### Task item:
Reproduce exactly, from the line containing "The height and width of the screenshot is (1079, 1080).", every line down to the end of the data below.

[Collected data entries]
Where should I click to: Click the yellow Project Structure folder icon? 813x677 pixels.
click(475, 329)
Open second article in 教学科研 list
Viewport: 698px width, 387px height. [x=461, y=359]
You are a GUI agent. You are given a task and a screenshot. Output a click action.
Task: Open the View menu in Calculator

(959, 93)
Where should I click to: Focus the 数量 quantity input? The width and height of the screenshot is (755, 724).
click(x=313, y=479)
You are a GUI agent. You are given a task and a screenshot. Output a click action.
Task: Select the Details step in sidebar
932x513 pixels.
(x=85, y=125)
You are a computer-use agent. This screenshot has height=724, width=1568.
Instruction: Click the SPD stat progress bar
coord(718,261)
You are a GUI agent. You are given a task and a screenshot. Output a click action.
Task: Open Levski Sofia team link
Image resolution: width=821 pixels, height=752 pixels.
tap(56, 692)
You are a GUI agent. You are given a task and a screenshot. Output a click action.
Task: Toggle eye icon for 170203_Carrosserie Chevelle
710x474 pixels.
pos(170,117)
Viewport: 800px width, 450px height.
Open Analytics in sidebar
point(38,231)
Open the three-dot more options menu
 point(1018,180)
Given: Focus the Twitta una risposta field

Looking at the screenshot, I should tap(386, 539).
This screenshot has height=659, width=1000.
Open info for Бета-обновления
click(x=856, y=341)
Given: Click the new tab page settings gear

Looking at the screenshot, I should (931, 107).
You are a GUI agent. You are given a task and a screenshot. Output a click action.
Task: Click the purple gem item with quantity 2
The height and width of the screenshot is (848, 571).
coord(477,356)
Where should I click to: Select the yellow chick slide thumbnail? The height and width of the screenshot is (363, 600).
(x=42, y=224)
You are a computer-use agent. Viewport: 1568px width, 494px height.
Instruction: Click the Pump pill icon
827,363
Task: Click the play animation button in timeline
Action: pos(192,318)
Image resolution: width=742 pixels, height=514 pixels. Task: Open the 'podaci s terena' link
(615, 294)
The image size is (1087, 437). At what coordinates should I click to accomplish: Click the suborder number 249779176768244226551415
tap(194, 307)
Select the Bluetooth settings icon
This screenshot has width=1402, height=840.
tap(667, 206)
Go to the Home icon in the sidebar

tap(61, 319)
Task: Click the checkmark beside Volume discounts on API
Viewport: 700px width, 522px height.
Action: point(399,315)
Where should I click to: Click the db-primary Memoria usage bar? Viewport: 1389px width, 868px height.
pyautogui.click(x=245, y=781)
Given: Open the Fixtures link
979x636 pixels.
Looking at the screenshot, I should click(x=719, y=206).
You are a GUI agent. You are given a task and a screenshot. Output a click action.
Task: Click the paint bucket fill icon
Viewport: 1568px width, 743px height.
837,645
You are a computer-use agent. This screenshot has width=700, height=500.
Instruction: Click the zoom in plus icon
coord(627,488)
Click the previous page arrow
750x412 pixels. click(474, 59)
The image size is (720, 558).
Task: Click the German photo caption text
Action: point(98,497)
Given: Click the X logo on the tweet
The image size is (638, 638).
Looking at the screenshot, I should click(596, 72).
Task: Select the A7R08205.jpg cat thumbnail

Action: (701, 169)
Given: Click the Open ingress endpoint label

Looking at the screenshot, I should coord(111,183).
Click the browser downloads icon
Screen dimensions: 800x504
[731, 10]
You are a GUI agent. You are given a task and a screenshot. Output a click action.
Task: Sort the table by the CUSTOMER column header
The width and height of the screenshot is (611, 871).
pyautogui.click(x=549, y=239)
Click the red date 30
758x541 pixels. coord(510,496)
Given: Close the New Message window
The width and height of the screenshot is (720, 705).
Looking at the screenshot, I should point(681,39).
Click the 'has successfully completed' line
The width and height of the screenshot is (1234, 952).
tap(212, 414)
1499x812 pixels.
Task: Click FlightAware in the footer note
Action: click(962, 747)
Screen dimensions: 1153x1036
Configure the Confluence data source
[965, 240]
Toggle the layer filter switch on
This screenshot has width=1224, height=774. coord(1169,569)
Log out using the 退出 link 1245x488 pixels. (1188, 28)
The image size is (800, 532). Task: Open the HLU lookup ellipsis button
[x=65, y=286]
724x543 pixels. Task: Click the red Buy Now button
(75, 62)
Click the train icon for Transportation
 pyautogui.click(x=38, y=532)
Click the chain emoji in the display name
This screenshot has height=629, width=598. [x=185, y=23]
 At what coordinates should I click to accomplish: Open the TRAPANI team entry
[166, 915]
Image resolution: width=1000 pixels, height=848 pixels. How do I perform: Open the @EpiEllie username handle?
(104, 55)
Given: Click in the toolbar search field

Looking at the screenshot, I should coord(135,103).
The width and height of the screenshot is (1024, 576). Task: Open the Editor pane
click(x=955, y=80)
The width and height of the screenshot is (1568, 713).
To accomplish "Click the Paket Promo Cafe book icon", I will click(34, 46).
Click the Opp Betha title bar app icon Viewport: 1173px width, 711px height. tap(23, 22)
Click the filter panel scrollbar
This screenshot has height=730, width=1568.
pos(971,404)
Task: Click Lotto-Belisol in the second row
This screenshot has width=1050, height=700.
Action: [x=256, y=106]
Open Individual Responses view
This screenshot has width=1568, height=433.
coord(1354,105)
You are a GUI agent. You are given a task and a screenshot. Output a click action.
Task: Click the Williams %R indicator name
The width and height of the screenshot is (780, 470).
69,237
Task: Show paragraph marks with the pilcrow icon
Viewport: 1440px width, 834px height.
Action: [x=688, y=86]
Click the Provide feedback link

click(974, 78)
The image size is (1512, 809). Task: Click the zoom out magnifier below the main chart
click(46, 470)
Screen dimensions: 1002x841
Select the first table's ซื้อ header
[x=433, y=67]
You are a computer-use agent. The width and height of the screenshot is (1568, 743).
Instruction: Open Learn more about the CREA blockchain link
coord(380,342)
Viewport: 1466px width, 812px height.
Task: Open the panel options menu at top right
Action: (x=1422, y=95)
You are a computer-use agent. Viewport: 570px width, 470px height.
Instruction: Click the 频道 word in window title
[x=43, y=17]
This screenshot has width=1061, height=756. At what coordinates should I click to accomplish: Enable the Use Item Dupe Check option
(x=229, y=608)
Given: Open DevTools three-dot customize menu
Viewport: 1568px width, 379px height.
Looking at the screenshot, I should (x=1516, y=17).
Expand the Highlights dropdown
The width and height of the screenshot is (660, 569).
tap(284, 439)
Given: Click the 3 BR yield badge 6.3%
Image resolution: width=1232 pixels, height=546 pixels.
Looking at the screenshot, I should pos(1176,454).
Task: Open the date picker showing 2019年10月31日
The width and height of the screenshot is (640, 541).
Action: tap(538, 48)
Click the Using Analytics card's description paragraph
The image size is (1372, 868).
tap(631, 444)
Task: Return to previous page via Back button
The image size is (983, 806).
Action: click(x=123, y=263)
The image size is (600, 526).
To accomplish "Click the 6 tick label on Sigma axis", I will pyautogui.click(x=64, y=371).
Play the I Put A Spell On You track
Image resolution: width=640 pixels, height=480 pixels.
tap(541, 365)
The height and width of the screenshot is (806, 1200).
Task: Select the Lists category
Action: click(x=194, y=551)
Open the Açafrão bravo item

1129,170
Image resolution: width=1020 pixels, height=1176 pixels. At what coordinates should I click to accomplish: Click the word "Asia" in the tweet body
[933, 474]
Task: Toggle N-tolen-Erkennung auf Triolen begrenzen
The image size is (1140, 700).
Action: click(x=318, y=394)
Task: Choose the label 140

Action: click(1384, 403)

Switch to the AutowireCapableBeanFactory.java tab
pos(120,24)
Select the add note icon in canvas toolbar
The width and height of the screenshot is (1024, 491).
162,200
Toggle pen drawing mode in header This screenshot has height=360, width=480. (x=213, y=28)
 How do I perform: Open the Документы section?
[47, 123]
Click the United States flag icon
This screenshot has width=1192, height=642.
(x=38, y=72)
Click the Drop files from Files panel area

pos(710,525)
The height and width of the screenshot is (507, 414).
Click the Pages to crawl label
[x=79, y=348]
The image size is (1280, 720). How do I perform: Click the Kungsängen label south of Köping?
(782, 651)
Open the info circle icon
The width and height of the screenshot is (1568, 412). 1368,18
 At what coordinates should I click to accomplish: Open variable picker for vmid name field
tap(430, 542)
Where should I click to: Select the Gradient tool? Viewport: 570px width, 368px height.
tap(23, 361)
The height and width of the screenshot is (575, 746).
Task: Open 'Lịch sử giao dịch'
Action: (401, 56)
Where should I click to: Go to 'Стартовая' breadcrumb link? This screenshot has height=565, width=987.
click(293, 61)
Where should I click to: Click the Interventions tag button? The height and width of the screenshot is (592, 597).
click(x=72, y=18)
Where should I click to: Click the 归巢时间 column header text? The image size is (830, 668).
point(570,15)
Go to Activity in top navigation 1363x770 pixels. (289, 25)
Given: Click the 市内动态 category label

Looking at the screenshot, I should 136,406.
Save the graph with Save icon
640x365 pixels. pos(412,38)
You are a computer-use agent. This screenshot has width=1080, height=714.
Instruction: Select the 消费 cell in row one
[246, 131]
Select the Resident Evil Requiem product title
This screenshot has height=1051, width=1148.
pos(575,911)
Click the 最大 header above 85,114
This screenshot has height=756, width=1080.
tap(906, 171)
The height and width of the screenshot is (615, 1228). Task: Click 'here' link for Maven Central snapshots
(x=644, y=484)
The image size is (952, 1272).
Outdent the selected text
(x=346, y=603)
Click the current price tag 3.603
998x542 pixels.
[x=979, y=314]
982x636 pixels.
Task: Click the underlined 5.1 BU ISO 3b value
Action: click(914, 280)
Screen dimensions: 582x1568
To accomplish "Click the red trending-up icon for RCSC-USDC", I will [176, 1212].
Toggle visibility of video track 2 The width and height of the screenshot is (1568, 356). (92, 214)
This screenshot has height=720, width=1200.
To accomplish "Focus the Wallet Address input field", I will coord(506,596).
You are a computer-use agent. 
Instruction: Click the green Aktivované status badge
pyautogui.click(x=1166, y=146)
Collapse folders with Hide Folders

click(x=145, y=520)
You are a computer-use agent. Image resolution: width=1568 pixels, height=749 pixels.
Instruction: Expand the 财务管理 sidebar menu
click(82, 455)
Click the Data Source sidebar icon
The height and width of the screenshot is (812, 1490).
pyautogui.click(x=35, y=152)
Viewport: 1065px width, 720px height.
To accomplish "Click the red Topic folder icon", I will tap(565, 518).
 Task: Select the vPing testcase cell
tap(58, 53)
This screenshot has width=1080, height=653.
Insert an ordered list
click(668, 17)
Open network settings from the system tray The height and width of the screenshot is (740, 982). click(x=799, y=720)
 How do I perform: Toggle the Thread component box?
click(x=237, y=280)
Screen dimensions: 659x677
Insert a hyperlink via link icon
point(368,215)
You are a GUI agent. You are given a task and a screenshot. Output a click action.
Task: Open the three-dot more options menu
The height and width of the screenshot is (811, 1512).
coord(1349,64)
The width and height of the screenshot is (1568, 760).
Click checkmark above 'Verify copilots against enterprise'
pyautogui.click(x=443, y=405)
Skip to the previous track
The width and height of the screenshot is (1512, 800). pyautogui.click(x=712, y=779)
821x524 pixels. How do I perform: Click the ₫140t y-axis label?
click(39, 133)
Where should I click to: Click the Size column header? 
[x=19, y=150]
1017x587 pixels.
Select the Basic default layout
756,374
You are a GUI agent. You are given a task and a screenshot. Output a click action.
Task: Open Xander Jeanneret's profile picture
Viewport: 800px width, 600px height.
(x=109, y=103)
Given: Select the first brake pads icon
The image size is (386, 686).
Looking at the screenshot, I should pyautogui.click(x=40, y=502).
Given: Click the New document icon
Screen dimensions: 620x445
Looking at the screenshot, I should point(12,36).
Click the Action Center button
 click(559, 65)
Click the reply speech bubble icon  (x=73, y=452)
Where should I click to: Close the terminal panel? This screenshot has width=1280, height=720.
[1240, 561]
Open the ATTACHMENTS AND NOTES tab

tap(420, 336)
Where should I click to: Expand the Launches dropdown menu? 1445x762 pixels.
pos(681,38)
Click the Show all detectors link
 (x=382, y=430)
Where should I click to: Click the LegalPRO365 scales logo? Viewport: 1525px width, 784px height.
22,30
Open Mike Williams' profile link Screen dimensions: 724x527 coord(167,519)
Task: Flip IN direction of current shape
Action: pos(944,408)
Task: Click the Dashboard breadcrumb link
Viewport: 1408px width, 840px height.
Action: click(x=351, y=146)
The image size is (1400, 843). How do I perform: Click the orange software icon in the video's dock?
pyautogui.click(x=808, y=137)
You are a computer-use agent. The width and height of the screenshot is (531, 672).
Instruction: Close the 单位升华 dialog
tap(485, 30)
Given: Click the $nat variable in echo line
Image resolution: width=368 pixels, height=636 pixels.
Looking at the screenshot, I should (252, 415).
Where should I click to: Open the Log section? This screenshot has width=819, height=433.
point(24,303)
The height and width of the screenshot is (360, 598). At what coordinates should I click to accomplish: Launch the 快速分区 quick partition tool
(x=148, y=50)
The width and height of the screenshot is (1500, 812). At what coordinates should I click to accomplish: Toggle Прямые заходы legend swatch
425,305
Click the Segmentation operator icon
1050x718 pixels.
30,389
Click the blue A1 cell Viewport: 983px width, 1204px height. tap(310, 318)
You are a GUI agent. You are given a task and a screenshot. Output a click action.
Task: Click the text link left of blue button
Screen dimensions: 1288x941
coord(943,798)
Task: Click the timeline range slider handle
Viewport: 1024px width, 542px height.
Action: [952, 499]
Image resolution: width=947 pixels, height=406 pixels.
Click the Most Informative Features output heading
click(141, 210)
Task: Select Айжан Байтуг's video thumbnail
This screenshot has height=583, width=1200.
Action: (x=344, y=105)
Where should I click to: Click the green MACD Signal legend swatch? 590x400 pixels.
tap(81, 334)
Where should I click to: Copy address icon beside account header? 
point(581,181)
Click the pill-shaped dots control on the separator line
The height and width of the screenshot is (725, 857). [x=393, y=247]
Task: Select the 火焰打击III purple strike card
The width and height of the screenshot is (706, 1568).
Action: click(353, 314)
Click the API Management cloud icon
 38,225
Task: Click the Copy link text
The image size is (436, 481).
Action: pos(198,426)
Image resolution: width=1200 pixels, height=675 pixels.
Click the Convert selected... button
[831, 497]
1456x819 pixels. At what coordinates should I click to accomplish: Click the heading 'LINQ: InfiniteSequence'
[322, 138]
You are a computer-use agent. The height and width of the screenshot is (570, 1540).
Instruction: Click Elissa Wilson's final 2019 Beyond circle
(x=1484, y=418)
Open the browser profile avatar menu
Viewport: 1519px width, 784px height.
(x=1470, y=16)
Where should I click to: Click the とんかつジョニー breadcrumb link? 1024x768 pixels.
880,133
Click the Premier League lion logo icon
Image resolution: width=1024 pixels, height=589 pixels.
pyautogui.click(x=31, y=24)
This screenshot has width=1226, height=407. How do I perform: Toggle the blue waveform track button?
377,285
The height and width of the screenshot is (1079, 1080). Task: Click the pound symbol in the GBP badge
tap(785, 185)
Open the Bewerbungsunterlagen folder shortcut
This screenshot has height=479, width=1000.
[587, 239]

### Task output:
The height and width of the screenshot is (1079, 1080). Task: Click the pound symbol in the GBP badge
tap(785, 185)
Open the Bewerbungsunterlagen folder shortcut
This screenshot has height=479, width=1000.
[587, 239]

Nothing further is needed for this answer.